问题
I am learning c++ by writing commons data structures and I have a compiler warning that my inlined add method is not defined.
src/vector.h:10:14: warning: inline function 'Vector::add' is not defined
[-Wundefined-inline]
inline void add(const float val);
What am I doing wrong? As far as I can tell the methods match up.

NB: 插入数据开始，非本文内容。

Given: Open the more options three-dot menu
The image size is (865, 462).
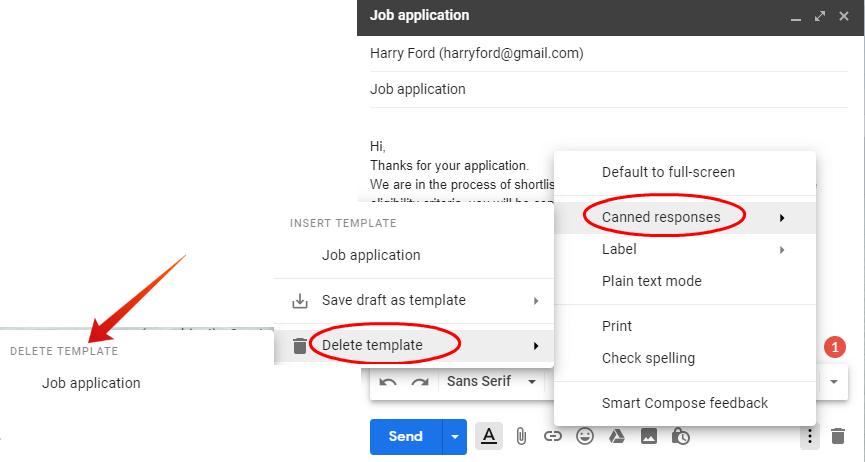Looking at the screenshot, I should click(x=809, y=437).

However if I remove the inline method, it works fine but the first invocation of add takes 11380us but the 2nd and 3rd are around 3667us -nearly 4x penalty cost.
src/vector.h
//#include <cstddef>
class Vector {
public:
explicit Vector(const int n);
explicit Vector(const int n, const float val);
float& operator[](const int i);
inline int const length();
inline void fill(const float val);
inline void add(const float val);
inline float sum();
private:
float* arr;
int len;
};
src.vector.cpp
#include "vector.h"
#include <iostream>
#include <algorithm>
#include "yepCore.h"
#include "yepMath.h"
#include "yepLibrary.h"
#include <cstdlib>
using namespace std;
inline void Vector::add(const float val)
{
chrono::steady_clock::time_point start = chrono::steady_clock::now();
for (int i = 0; i < len; ++i) {
arr[i] += val;
}
chrono::steady_clock::time_point end = chrono::steady_clock::now();
cout << "yepp add took " << chrono::duration_cast<chrono::microseconds>(end - start).count()
<< "us.\n";
}
/**
template <>
void Vector<float>::add(const float val)
{
chrono::steady_clock::time_point start = chrono::steady_clock::now();
yepCore_Add_V32fS32f_V32f(arr, val, arr, len);
chrono::steady_clock::time_point end = chrono::steady_clock::now();
cout << "yepp add took " << chrono::duration_cast<chrono::microseconds>(end - start).count()
<< "us.\n";
}
...
回答1:
Inline functions must be defined in the header. If they are not defined in the header file, then the function cannot be inlined, because callers won't have the definition.